**Exercise aim**: Copy out exactly the stretch of the listing below that begins at the line containing "Click the Save floppy" and ends at the line containing "Click the 202 GiB (0%) Used summary", and copy nothing outside it.

---------- Extracted information

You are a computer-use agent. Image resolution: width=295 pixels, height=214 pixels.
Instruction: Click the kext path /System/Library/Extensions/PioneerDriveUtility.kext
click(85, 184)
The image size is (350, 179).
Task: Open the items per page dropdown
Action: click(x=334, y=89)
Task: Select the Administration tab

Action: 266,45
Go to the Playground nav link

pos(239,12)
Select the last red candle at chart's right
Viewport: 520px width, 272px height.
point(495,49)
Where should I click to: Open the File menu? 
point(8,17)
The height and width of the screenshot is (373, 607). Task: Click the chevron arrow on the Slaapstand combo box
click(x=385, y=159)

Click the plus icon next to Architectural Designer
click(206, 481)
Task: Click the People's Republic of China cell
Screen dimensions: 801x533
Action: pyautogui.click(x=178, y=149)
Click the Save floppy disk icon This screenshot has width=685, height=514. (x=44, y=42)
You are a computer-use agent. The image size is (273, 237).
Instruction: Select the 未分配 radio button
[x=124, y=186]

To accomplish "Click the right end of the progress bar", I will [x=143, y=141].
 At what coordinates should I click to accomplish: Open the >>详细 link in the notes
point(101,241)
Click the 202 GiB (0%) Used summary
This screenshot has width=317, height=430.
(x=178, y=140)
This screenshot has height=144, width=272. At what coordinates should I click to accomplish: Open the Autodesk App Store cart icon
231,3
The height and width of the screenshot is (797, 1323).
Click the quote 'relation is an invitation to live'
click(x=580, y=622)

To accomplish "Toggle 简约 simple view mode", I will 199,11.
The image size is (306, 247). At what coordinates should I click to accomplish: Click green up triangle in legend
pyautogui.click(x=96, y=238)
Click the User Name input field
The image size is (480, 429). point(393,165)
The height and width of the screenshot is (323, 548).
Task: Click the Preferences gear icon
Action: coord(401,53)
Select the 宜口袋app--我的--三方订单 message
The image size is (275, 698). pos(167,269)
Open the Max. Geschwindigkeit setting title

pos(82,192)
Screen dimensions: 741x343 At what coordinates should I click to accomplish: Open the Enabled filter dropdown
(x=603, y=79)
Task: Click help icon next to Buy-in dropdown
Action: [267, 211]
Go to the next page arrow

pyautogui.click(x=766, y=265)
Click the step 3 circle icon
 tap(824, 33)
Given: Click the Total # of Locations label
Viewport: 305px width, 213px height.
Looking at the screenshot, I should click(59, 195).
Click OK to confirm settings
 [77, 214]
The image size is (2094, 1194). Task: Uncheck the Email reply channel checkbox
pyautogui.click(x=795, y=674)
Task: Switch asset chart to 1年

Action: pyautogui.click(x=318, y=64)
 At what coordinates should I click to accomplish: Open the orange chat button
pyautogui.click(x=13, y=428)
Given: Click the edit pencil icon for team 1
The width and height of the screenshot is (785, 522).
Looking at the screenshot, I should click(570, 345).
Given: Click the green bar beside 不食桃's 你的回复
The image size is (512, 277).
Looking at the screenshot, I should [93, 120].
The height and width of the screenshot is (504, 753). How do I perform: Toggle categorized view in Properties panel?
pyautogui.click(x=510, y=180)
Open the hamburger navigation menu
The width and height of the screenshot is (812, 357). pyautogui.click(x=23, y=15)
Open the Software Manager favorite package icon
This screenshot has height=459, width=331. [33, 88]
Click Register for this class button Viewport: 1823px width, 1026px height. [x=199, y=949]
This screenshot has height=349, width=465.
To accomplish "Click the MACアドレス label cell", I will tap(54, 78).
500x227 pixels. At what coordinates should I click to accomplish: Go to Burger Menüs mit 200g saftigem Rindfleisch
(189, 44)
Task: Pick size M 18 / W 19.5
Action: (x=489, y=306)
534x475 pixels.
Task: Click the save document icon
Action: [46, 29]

--------------------

**Task output**:
Click the Save floppy disk icon This screenshot has width=685, height=514. (x=44, y=42)
You are a computer-use agent. The image size is (273, 237).
Instruction: Select the 未分配 radio button
[x=124, y=186]

To accomplish "Click the right end of the progress bar", I will [x=143, y=141].
 At what coordinates should I click to accomplish: Open the >>详细 link in the notes
point(101,241)
Click the 202 GiB (0%) Used summary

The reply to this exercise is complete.